Apre il sesto playground: nuova struttura nel quartiere Le Grazie

Apre a Le Grazie il sesto playground del progetto PNRR #giocarerigenera. Maggi: “Un nuovo spazio per sport, arte e socialità nelle periferie di Terni

Oggi, sabato 28 giugno Villaggio Le Grazie accoglie ufficialmente il nuovo playground di via degli Oleandri, il sesto su sette previsti dal progetto PNRR #giocarerigenera, promosso dal Comune con l’obiettivo di trasformare gli spazi urbani periferici in luoghi di partecipazione e socialità attraverso il gioco e lo sport.

La nuova area, pensata per ospitare attività multisport, comprende un campo da calcetto e due campi da basket, tutti dotati di attrezzature antivandalismo per garantire sicurezza e durabilità nel tempo.

Oltre alla componente sportiva, il progetto ha interessato l’intera area verde adiacente, dove sono stati realizzati interventi di riqualificazione del percorso pedonale, installate nuove panchine e curate le alberature con potature straordinarie e consolidamenti radicali, in linea con il principio di sostenibilità ambientale previsto dai progetti finanziati dal PNRR.

La decorazione artistica del playground è ispirata al tema unificante del progetto: i giochi da tavolo. In questo caso, le carte da gioco”, ha precisato Maggi. Un dettaglio che trasforma il semplice spazio sportivo in un’opera pubblica di arte urbana, con un’identità condivisa e riconoscibile su tutto il territorio comunale.

Nei primi giorni di luglio sarà inaugurato l’ultimo playground, situato al Villaggio Matteotti, luogo scelto simbolicamente per il valore rappresentativo all’interno della progettazione partecipata, a sottolineare ancora una volta l’approccio inclusivo e dialogico che ha guidato tutto il progetto.

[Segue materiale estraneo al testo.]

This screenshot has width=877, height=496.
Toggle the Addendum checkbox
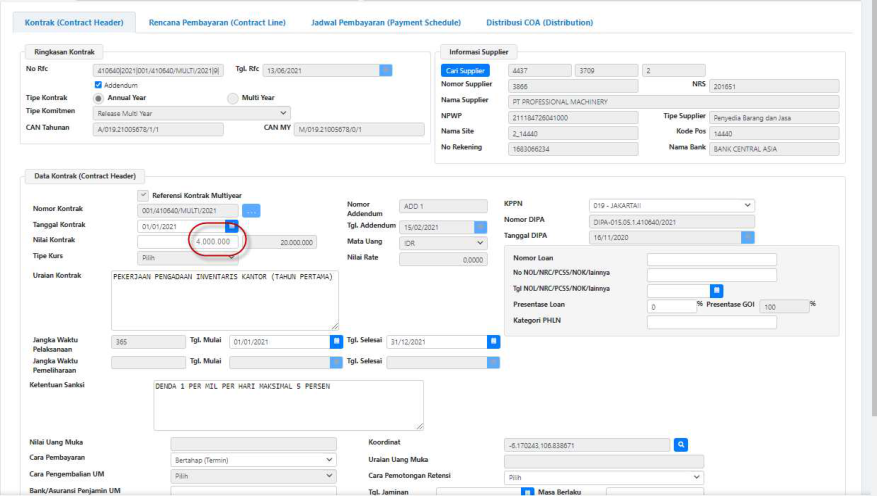point(98,85)
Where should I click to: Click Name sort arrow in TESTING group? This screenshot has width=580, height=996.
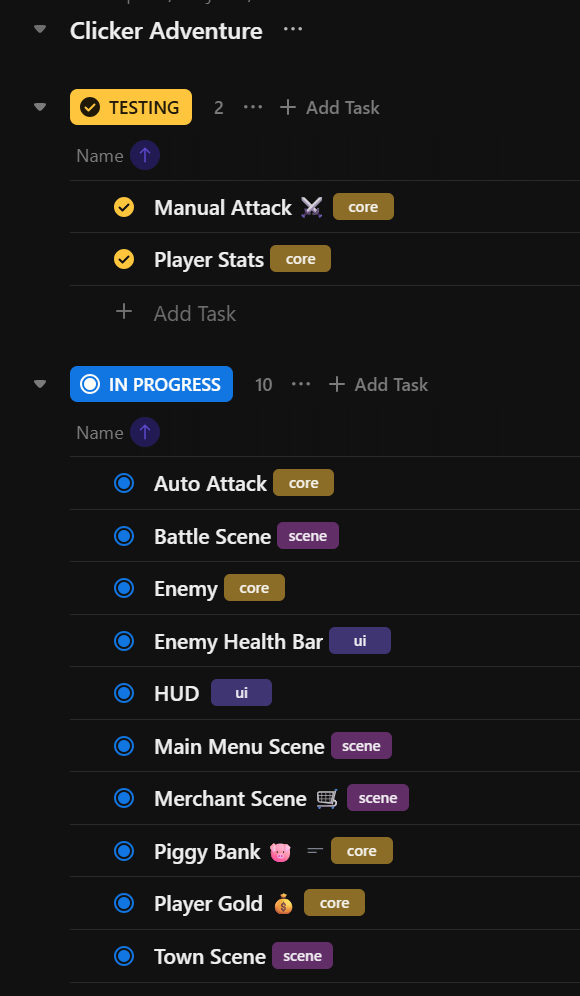[145, 156]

#giocarerigenera è molto più di un’iniziativa per bambini e ragazzi – ha spiegato l’assessore –. È un esperimento di rigenerazione urbana, sociale e culturale che parte da un’idea semplice, ma potente: restituire spazi e senso di appartenenza a chi abita le periferie. E farlo attraverso il gioco”.

Il progetto non solo ridisegna lo spazio fisico, ma interviene sulle relazioni tra persone, facilitando l’incontro tra generazioni, tra residenti storici e nuovi abitanti. “Si genera un tessuto sociale più coeso e più consapevole – ha aggiunto Maggi –. Un quartiere, prima visto come periferia, comincia a percepirsi come centro di nuove possibilità”.

I cinque playground già attivi hanno registrato un’ottima risposta, sia in termini di partecipazione che di aggregazione. “Ringrazio gli uffici comunali che si sono dedicati a questo progetto con passione, innovazione e anche un certo senso artistico”, ha concluso Maggi, sottolineando l’impegno corale dietro al successo dell’iniziativa.